:: SOURCE

Hacker Newsnew | past | comments | ask | show | jobs | submitlogin

I've used Digital Ocean for nearly 10 years. It's been good.

That said: I don't know enough about your situation, but ... what are you optimizing for?

AWS/GCP/Azure have each got a platform that provides a heap of functionality. Using that will save you time-to-delivery and engineer-hours. All the clouds have startup programs that will mean it's basically free until you get some traction.

If you're looking for investment, using AWS/etc means you instantly avoid all the questions about CapEx and risk that follow from self-hosting.

Don't underestimate the upside of not dealing with a bunch of cobbled-together service providers (hosting, billing, SMS for 2FA, email, monitoring, etc, etc). Having a single provider and a single bill simplifies your admin a lot.

And if you need to scale in a hurry, it's a whole lot easier if you've adopted a cloud platform.

Is avoiding lock-in really a big problem? In your software, you can either use a third-party abstraction, or build a shim layer that sits above the services you use that would allow you to migrate (even to self-hosting) if you had to. For the most common services, there's not even really a need for this: the AWS API is widely supported anyway. The devops/sysadm side is harder though.

Some of this won't apply if you're bootstrapping: it's more work, but vastly cheaper to do a lot of stuff yourself, and renting a half-cabinet colo and stuffing it with off-lease servers will cost you engineer-hours, but saves a heap of cash. Augmenting that with a PC at home for backup, and cheap VMs from Digital Ocean, Vultr, Hetzner, Linode, etc for scale might work out well. But it's hard to beat the free plans from the clouds.



Don't underestimate the downside of using those "heaps of services". It was funny to see someone using RDS and was warned of expiring CA certificate and AWS suddenly charging for extended support because the version they were using went out of support period.

I laughed how they were supposed to just install MySQL locally and avoided all that. If you wanted point in time recovery, just read the doc for an hour and do it yourself when you have to spend more time reading warning email from AWS and search around to see what they meant for unnecessary interactions of their artificial limitations.

::::
:: STORED RECORDS

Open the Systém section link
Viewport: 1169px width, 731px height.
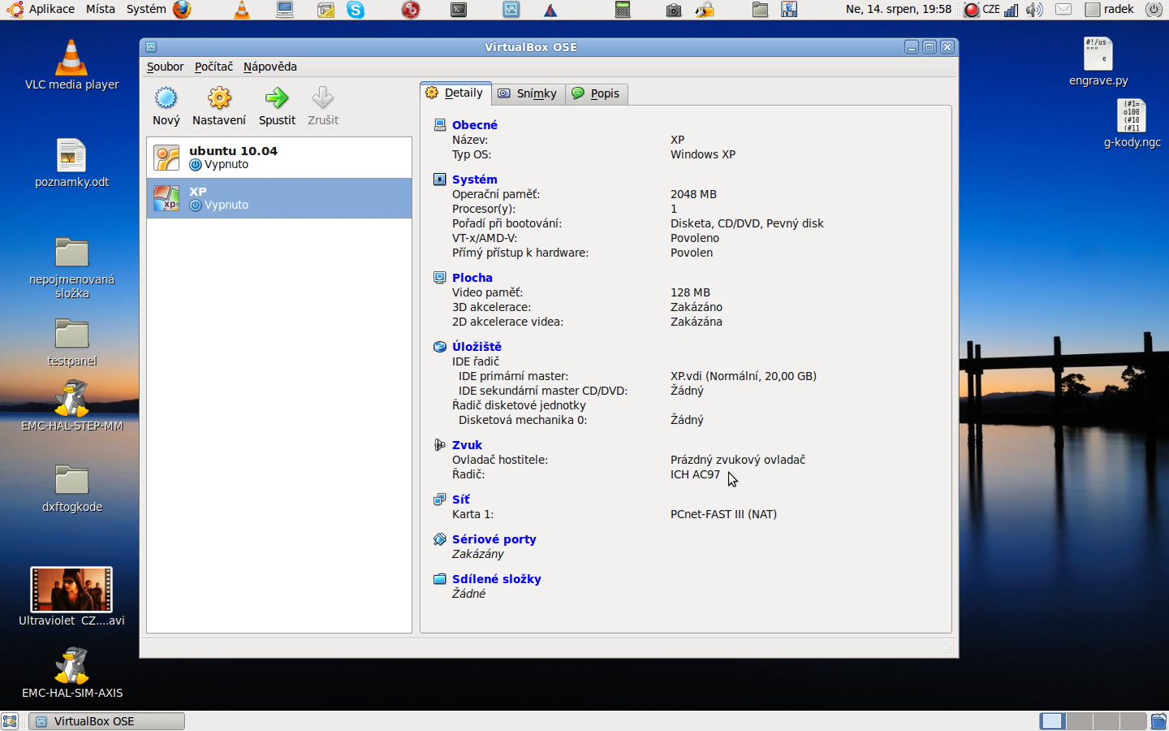(474, 180)
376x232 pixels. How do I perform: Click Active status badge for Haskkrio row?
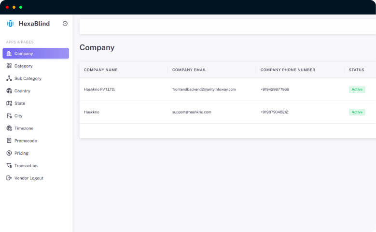point(357,112)
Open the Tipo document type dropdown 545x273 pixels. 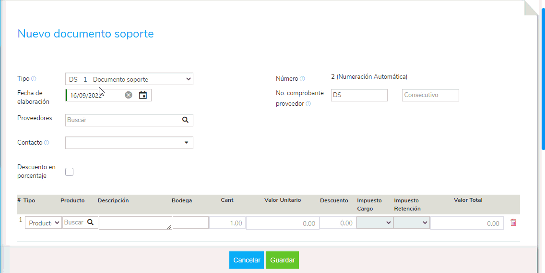point(129,79)
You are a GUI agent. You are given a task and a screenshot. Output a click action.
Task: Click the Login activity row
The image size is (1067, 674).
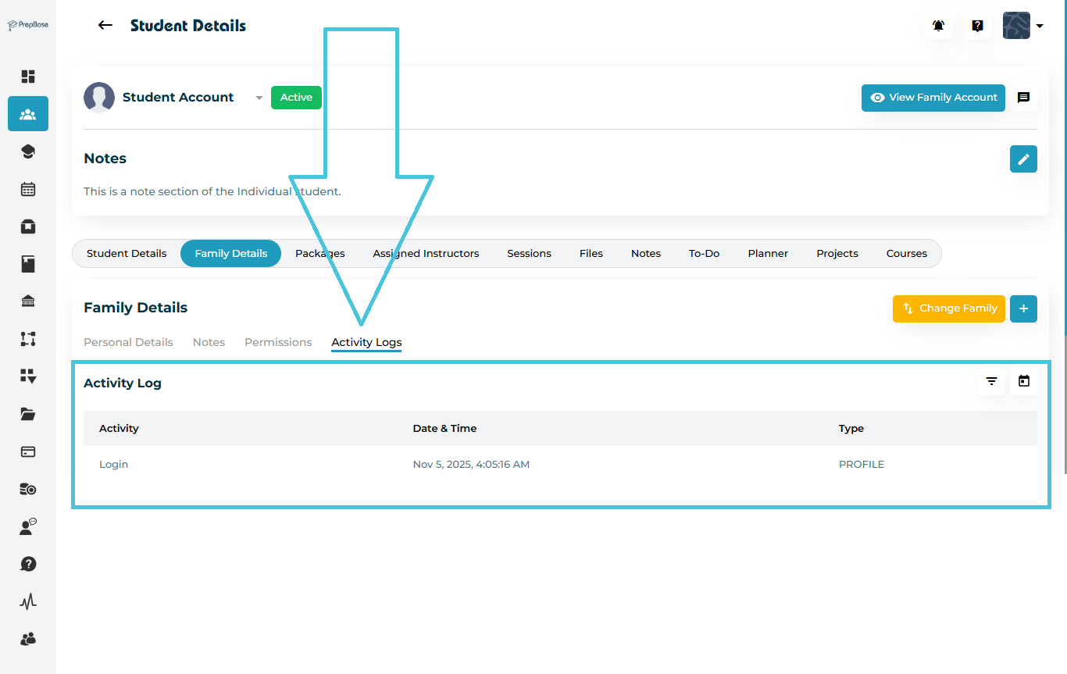tap(113, 464)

::::

## WRITTEN TASK A
Transcribe the part of the thread that opens with the words containing "Hacker Newsnew |" and closes with "follow from self-hosting.".
## WRITTEN TASK B
Answer these questions from the thread:
(i) How long has the first commenter used Digital Ocean?
(ii) Which providers of cheap VMs does the first comment list for scale?
(iii) Which AWS service was the person described in the reply using?
## WRITTEN TASK C
Can you sum up the thread in two sentences?

## EXERCISE RESPONSE A
Hacker Newsnew | past | comments | ask | show | jobs | submitlogin

I've used Digital Ocean for nearly 10 years. It's been good.

That said: I don't know enough about your situation, but ... what are you optimizing for?

AWS/GCP/Azure have each got a platform that provides a heap of functionality. Using that will save you time-to-delivery and engineer-hours. All the clouds have startup programs that will mean it's basically free until you get some traction.

If you're looking for investment, using AWS/etc means you instantly avoid all the questions about CapEx and risk that follow from self-hosting.

## EXERCISE RESPONSE B
(i) Nearly 10 years.
(ii) Digital Ocean, Vultr, Hetzner and Linode.
(iii) RDS.

## EXERCISE RESPONSE C
The first commenter, a Digital Ocean user for nearly 10 years, argues that the big cloud platforms save time-to-delivery and engineer-hours, simplify admin with a single provider and bill, make scaling easier, and are basically free through startup programs, while doing a lot yourself is vastly cheaper mainly when bootstrapping. A reply warns against underestimating the downside of those services, pointing to someone using RDS who was warned of an expiring CA certificate and charged for extended support, and says installing MySQL locally would have avoided all that.